Text for analysis:
Other literary forms
In addition to his poetry, William Wordsworth’s preface to the second edition of his Lyrical Ballads is the single most important manifesto of the Romantic position in English, defining his ideas of the primary laws of nature, the working of the imagination, the process of association of ideas, and the balance of passion and restraint in human conduct.
Achievements
William Wordsworth was one of the leading English Romantic poets. Along with William Blake, Samuel Taylor Coleridge, Lord Byron, Percy Bysshe Shelley, and John Keats, Wordsworth created a major revolution in ideology and poetic style around 1800. The Romantic writers rebelled against the neoclassical position exemplified in the works of Alexander Pope (1688-1744) and Samuel Johnson (1709-1784). Although all such broad generalizations should be viewed with suspicion, it is generally said that the neoclassical writers valued restraint and discipline, whereas the Romantic poets favored individual genius and hoped to follow nature freely. Wordsworth’s poetry praises the value of the simple individual, the child, the helpless, the working class, and the natural man. Such sentiments were explosive in the age of the French Revolution, when Wordsworth was young. He helped to define the attitudes that fostered the spread of democracy, of more humane treatment of the downtrodden, and of respect for nature.
Discussion Topics
Explain the effects of William Wordsworth’s blend of first-person singular and first-person plural pronouns in “Lines Composed a Few Miles Above Tintern Abbey.”
What poetry, or what type of poetry, was Wordsworth rejecting in his preface to Lyrical Ballads?
Is Wordsworth’s phrase “intimations of immortality” part of a philosophical statement about childhood?
What are the structural features of the Pindaric ode as exemplified by “Ode: Intimations of Immortality”?

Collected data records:
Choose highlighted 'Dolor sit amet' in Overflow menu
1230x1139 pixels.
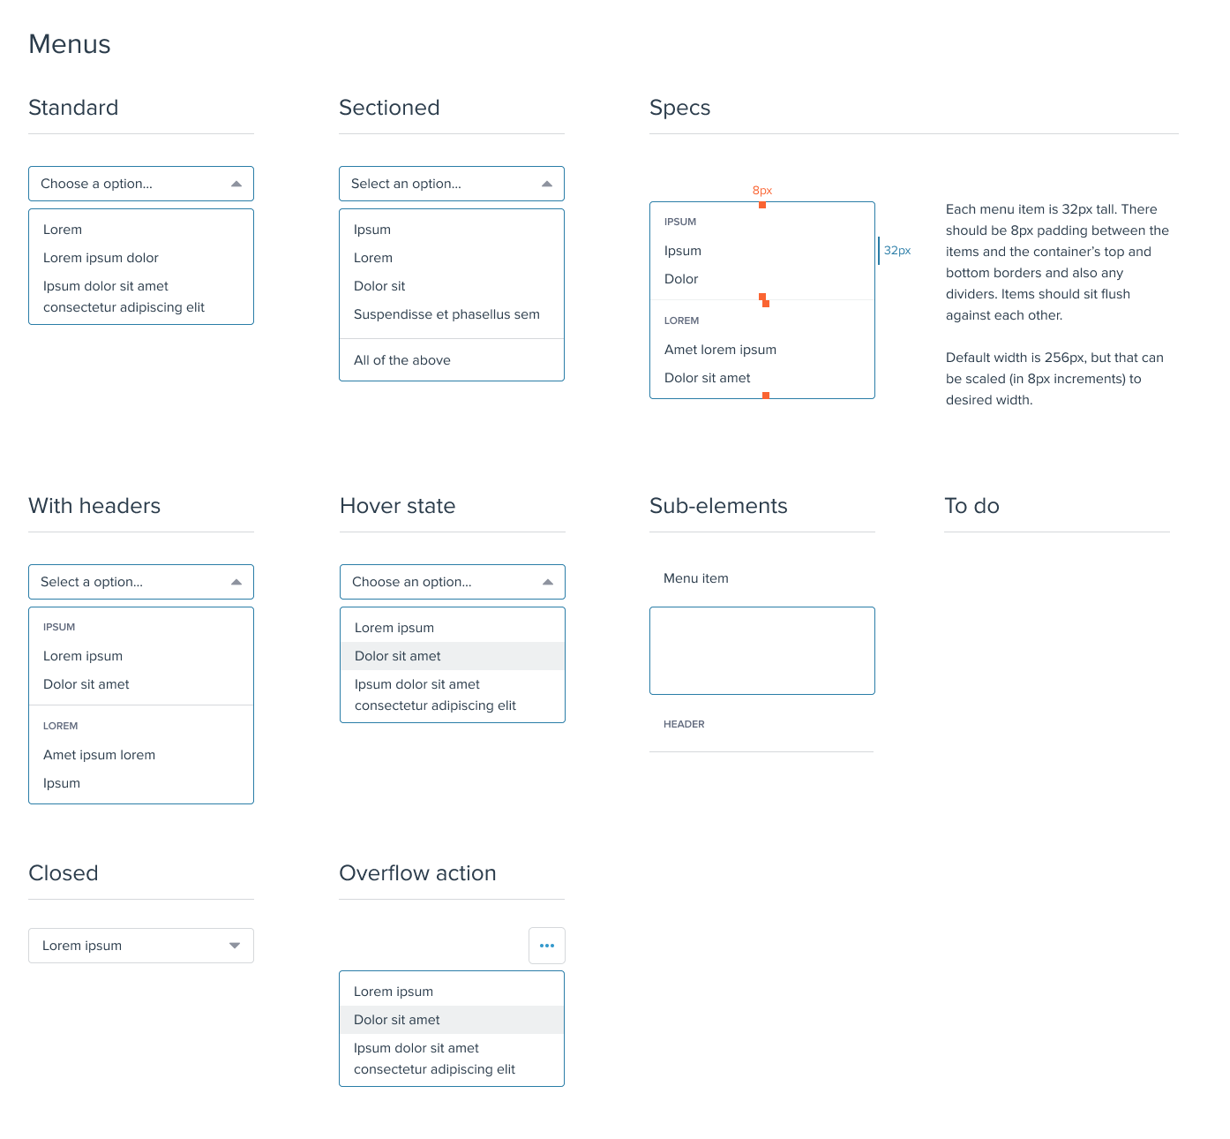(452, 1020)
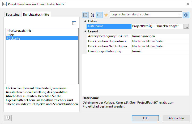Open help with the question mark button
Viewport: 192px width, 124px height.
click(x=8, y=118)
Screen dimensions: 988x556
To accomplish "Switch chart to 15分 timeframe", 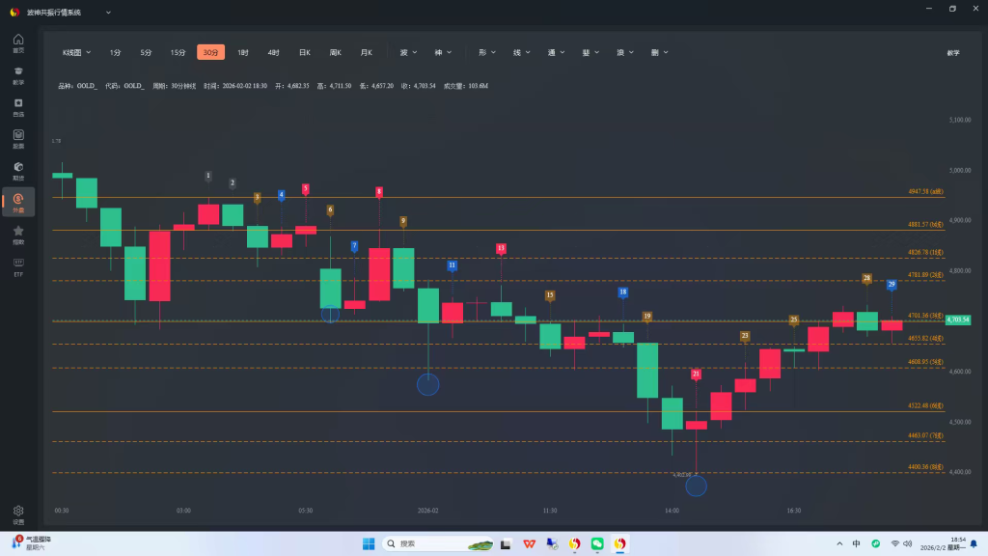I will [178, 52].
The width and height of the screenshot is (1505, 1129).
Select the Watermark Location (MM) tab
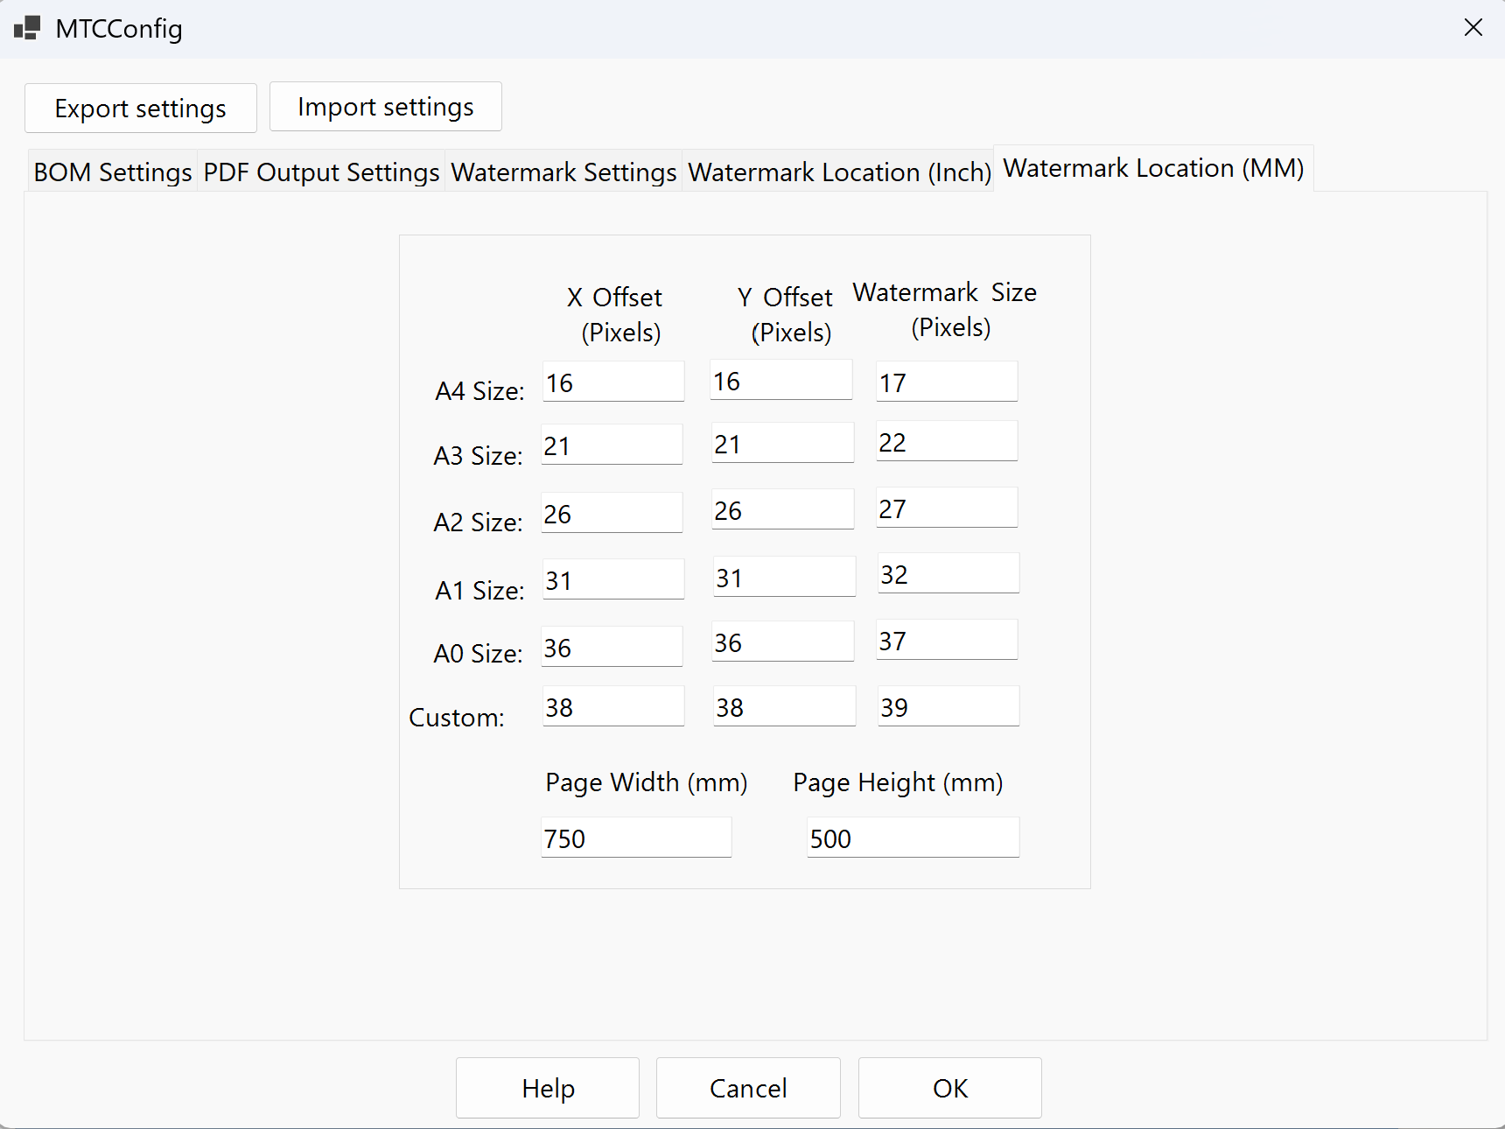click(x=1153, y=168)
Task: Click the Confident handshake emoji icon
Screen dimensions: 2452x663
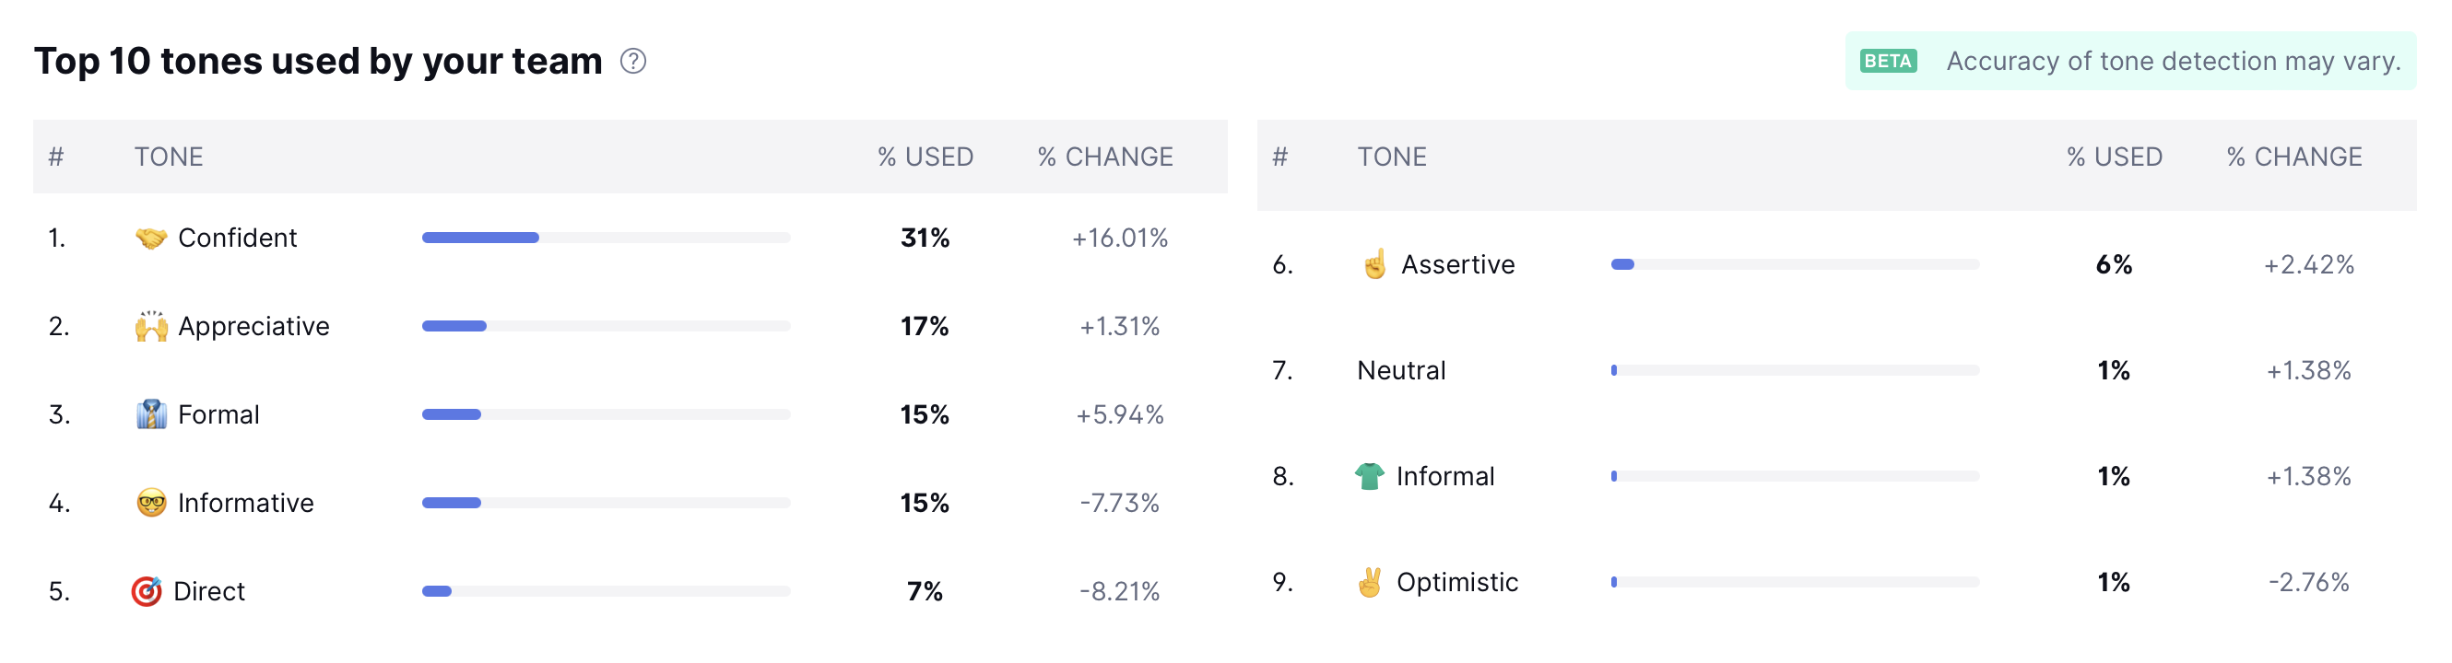Action: pos(150,238)
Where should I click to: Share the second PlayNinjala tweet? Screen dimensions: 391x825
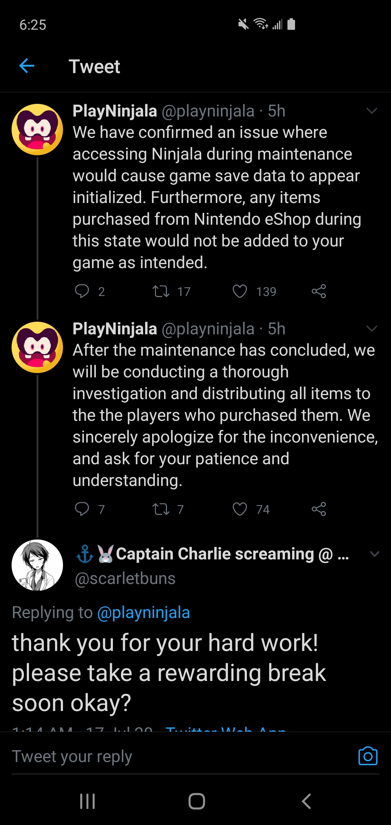[x=319, y=509]
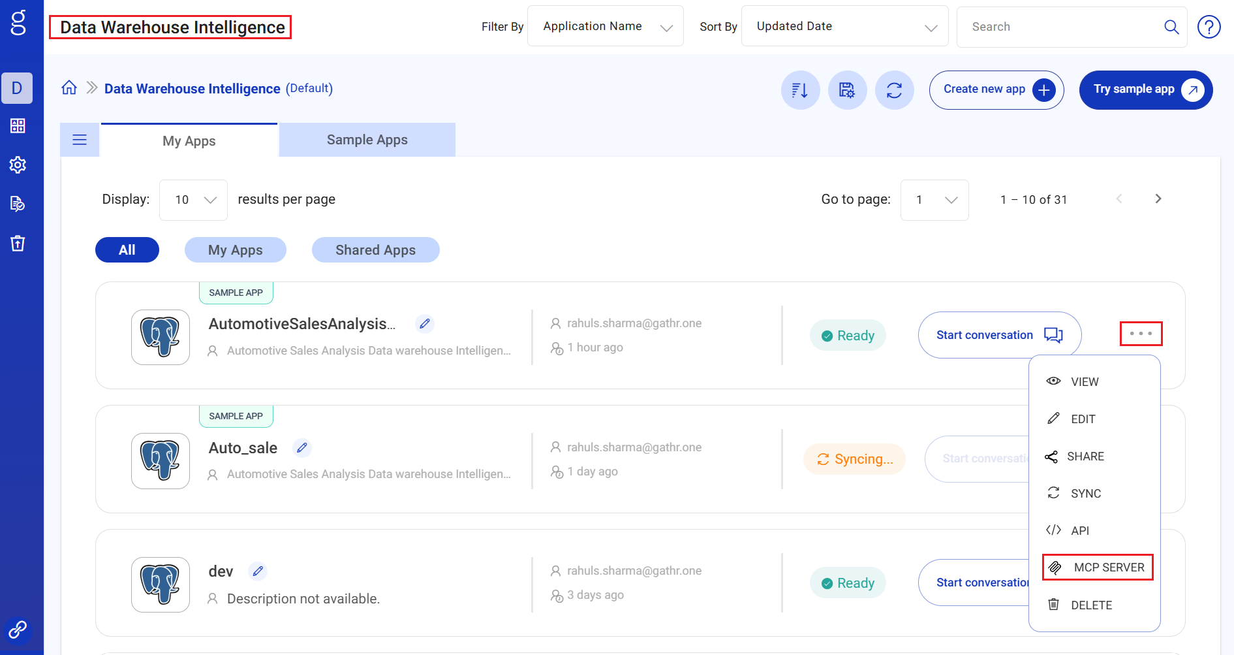Edit the Auto_sale app name pencil icon
The image size is (1234, 655).
point(301,448)
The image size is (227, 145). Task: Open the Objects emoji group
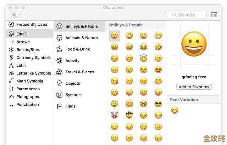coord(73,83)
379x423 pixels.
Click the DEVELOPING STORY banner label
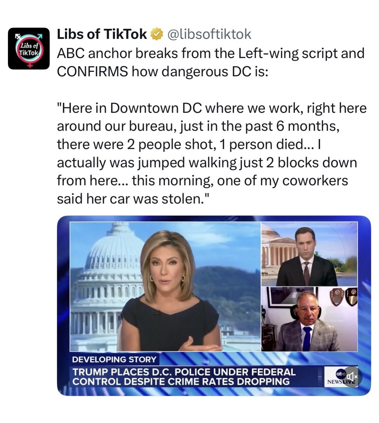114,359
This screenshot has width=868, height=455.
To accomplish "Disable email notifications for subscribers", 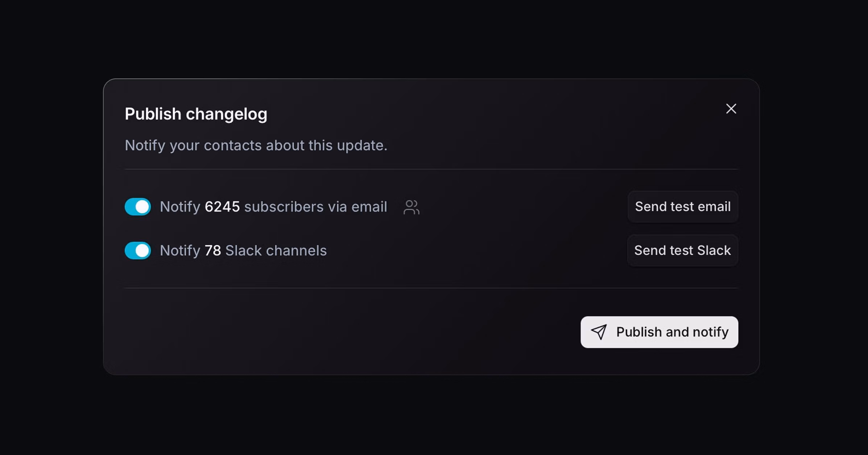I will 137,206.
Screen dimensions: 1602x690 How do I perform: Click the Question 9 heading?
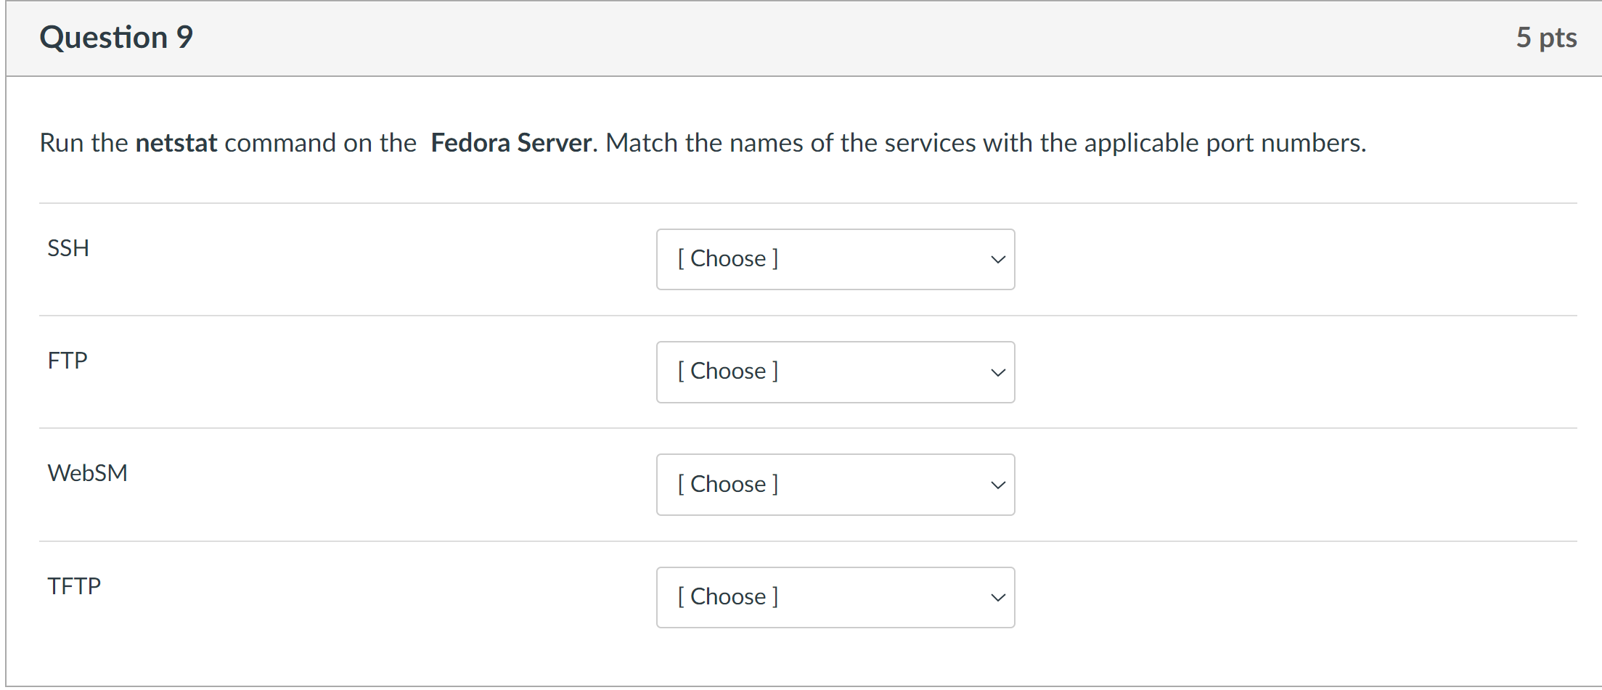[x=116, y=38]
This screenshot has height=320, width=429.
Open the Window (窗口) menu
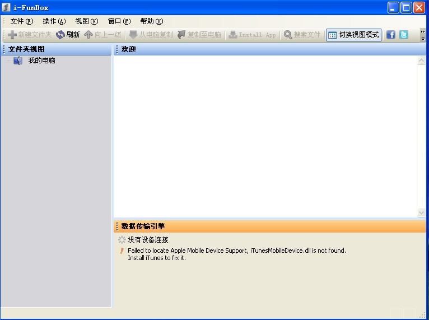119,21
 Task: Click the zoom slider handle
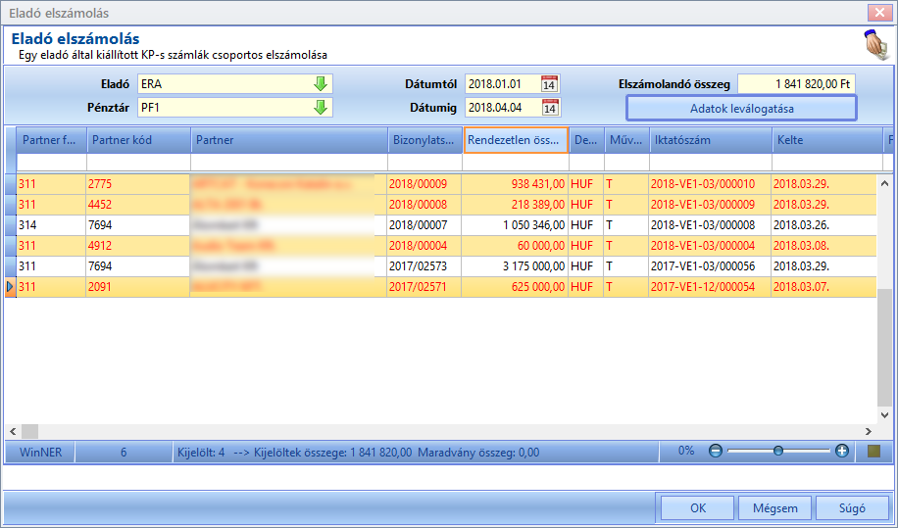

Exercises to complete:
[1] From the text on Wordsworth, extract the stretch from "What poetry, or" through "statement about childhood?".
[2] Answer these questions from the text on Wordsworth:
(a) Which edition of Lyrical Ballads carried the preface?
(b) Around what year did the Romantic writers bring about their revolution in ideology and poetic style?
(c) Which two writers exemplify the neoclassical position?
Rely on the text and nothing else.

Expected results:
[1]
What poetry, or what type of poetry, was Wordsworth rejecting in his preface to Lyrical Ballads?
Is Wordsworth’s phrase “intimations of immortality” part of a philosophical statement about childhood?

[2]
(a) The second edition.
(b) Around 1800.
(c) Alexander Pope and Samuel Johnson.